- _WORK TO BE COMPLETED_:
Every line in the records below with the string "念念真心話" is to be copied out.

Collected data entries

————

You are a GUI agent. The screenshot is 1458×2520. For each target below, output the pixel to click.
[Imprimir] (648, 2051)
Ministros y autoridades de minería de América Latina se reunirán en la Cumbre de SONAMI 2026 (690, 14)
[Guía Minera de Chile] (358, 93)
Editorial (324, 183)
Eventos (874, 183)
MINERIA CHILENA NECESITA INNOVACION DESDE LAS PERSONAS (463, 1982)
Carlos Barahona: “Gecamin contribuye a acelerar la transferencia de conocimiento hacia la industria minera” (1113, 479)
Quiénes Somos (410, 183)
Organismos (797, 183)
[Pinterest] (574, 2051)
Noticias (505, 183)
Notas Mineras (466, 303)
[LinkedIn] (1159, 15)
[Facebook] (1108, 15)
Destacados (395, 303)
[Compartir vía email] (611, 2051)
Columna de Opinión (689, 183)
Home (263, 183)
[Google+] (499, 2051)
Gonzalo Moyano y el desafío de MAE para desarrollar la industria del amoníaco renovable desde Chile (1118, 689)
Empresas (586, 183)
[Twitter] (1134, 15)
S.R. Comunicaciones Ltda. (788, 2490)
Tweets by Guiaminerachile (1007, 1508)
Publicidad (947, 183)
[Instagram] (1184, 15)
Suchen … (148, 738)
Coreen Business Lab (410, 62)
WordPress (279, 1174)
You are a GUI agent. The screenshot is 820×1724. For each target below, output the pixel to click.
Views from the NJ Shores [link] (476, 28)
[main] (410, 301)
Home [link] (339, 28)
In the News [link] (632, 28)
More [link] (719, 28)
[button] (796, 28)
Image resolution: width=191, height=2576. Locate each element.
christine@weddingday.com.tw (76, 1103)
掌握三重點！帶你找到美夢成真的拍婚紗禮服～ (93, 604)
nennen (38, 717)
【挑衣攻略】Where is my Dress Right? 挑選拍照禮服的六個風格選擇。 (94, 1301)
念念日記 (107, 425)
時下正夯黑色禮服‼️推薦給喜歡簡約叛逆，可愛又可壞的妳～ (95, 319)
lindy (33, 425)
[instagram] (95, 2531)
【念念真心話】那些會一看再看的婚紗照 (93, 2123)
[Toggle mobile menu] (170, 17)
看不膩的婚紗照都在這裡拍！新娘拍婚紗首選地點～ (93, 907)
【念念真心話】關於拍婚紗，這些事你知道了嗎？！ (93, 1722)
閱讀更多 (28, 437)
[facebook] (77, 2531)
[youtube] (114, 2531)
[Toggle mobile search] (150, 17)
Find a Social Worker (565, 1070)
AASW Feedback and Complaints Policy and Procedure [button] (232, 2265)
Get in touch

————

- _EXERCISE ANSWER_:
【念念真心話】那些會一看再看的婚紗照 (93, 2123)
【念念真心話】關於拍婚紗，這些事你知道了嗎？！ (93, 1722)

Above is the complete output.